"Stumbling to the scene with no real plan"

Nearly four years after the postal anthrax attacks, the U.S. still looks alarmingly exposed to bioterrorism.

Published April 6, 2005 7:48PM (EDT)

Disagreements between federal agencies are leaving the U.S. with inadequate bioterror response plans, the Washington Post reported Tuesday. A Government Accountability Office report found that in the nearly four years since postal anthrax attacks left five people dead, the government hasn't come up with a reliable test to determine whether a building is contaminated with anthrax.

The results of the government's existing testing mechanisms don't inspire a lot of confidence: The GAO's report revealed that 23 of 286 facilities evaluated by federal agencies after the anthrax-related deaths in 2001 tested positive for anthrax bacteria, and in two of those 23 facilities, the initial test results had come back negative. (At one Wallingford, Conn., facility, anthrax was not detected until the fourth round of tests.) Since then, new detective systems for biological agents have been developed, but are prone to false positives -- like the false alarms at two Defense Department mail facilities last month.

Part of the problem is that it's difficult to develop testing protocols that will detect all levels of toxins in all types of facilities.

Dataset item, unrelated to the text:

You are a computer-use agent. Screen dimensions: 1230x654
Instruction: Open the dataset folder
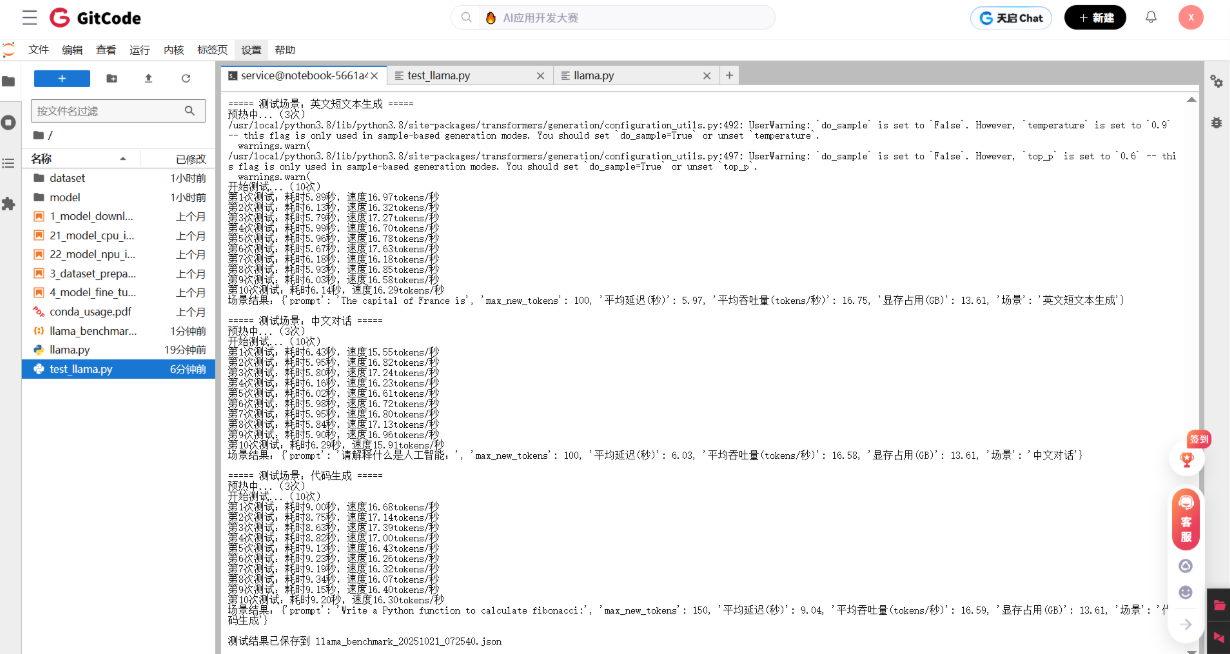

Still, government agencies aren't working together the way they should to meet the challenge: So far, the various departments involved -- from Homeland Security to the Environmental Protection Agency to the American Postal Workers Union -- haven't been able to agree on testing protocols. (The Pentagon, in particular, was criticized for dragging its feet in notifying the Homeland Security department of last month's mailroom scares.)

Congress has ordered the agencies to agree on crisis management responsibilities by August. Until then, says Rep. Chris Shays, R-Conn., Americans will remain at risk: Every false positive brings multiple federal agencies stumbling to the scene with no real plan, and every false negative risks complacency in the face of a lethal threat. Without validated detection protocols, we risk terrorizing ourselves with false positives that put people on antibiotics needlessly and false negatives that breed a false sense of security."


By Page Rockwell

Page Rockwell is Salon's editorial project manager.